### What to work on
Using the data below, copy out all lines with the word "Viewport".

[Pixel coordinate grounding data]
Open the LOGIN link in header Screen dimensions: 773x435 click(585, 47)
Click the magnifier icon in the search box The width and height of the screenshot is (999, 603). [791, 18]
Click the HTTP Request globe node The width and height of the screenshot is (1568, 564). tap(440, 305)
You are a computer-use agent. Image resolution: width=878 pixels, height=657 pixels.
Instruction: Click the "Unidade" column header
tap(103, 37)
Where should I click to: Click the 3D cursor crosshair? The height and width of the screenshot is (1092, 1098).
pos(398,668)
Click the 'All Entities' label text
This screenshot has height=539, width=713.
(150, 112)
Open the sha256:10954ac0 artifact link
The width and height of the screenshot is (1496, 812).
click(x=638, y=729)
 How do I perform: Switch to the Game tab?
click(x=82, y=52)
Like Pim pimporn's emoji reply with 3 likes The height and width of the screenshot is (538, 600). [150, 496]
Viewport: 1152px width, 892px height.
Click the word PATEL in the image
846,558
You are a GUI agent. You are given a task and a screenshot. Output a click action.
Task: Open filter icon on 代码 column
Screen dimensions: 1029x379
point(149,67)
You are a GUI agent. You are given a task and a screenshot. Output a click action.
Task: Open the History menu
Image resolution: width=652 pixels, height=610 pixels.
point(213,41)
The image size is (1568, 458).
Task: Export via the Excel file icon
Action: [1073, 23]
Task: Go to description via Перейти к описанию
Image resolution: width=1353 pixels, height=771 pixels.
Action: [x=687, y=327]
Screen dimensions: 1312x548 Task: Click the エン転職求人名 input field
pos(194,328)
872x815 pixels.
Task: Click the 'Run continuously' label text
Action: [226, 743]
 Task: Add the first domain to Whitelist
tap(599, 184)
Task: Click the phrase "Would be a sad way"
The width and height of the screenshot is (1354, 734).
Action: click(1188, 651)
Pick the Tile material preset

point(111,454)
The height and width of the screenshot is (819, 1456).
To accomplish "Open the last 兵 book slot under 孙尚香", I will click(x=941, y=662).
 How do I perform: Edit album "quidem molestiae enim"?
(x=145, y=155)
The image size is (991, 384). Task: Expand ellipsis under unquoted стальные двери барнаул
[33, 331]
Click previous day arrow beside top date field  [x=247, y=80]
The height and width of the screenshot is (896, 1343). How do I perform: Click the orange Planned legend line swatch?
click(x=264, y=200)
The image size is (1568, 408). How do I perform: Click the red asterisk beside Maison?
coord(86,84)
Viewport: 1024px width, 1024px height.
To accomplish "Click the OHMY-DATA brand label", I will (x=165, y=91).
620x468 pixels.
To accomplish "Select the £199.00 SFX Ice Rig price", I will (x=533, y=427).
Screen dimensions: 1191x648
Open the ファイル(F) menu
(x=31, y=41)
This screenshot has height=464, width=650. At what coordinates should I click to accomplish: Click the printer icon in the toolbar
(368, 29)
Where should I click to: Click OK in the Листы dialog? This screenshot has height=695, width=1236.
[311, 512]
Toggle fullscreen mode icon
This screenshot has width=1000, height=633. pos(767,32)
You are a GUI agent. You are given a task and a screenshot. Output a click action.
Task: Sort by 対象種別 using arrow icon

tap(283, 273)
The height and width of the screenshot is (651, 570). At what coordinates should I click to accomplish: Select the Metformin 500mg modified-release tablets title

### Expected answer
Viewport: 1152px width, 892px height.
Viewport: 1024px width, 1024px height.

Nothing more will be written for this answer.